Relearning Economics

So I've taken up the habit of reading the newspaper when I'm out to dinner during the week, since it's not bad for studying and anyhow it's infinitely more interesting than whatever soap opera or slapstick show playing on tv.

Originally I just read the section for English-learners, which consists of a dialogue and a translation. The horoscopes (according to the Chinese zodiac and the year you were born, not the Greek zodiac and the month-ish period) are on the same page, so I started reading those and asking the restaurant bosses about stuff I don't know. Actually, trying to understand a word you don't know through description in another language is a pretty good learning process. So, now, the boss always asks me, "Mike, did you see your horoscope today? You understand"?

I've now moved on, though, to a little learn-econ-through-comics strip. It's a little tough to understand, but it's in the "learning" section of the paper, so it's nowhere near as tough as a real article, which would surely destroy me were I to get near it.
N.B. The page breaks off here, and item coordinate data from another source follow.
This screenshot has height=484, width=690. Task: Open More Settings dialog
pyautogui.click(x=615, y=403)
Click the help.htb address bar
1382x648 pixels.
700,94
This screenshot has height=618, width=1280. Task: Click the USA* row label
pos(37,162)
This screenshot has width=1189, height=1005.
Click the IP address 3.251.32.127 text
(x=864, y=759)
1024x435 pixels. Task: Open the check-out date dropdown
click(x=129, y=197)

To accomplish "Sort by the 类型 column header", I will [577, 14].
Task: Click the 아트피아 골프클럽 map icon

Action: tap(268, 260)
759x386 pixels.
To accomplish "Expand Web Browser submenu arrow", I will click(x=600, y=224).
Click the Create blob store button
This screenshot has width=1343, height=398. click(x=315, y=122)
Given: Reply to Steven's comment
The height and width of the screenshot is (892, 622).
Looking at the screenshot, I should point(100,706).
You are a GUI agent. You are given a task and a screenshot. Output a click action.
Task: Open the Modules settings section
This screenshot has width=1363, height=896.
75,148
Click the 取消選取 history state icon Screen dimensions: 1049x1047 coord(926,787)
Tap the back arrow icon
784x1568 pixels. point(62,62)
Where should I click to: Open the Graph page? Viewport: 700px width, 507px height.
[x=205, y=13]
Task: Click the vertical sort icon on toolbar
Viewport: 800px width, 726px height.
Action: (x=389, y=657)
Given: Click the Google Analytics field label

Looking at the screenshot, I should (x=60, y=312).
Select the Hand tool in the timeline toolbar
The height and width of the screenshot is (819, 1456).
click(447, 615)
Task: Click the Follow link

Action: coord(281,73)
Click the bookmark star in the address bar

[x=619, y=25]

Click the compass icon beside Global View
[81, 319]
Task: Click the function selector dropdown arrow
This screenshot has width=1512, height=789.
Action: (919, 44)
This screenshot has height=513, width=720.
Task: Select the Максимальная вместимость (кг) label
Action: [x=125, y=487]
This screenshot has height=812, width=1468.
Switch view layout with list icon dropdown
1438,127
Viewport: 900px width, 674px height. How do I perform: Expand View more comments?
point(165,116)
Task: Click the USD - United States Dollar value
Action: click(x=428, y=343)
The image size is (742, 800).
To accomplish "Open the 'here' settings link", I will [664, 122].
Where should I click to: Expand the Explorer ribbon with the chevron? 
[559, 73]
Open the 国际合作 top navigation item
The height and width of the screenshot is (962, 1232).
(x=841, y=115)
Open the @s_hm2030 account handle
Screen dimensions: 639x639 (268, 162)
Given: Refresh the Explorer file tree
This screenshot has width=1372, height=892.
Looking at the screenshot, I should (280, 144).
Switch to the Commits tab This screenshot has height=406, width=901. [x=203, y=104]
The strip is a little odd, and has the kind of pictures you might imagine if you've watched any japanimation - characters with big eyes, close-up shots of them screaming, sweat beading on their heads, oddly over-reacting to things other characters say. But it's accompanied by some pictures and graphs, so it's possible for me to follow along, even if some of the words are unclear.

What this all leads up to: I learned yesterday about the reason for the freakish drop in the value of the Won. I had said that I'd expect the opposite to happen; as people shift their assets out of dollars and into more stable currencies, the value of the dollar should fall. But, according to the article, on the whole, that's not what happened, because: in order to have enough cash on hand to survive bank runs, American banks had to buy back a lot of dollars from abroad. In buying loads and loads of dollars, the banks apparently pushed up their price. Voila!

I am hoping none of my former econ professors are reading my blog. The shame!

On the other hand, for any humanities professors out there: I tried to start reading Ulysses but it's really difficult. So I switched to Chekhov.


Jamal said...

Do you like Chekhov? I have never found him that interesting. I recognize his importance for basically creating the genre of the short story, but I can't say that I've been able to muster anything more than a historical appreciation. As for Ulysses, I too have not braved that storm.

innuendo said...

I like to Chekhov.

PS you asked for it

Mike said...

Wow, I was expecting something even less subtle.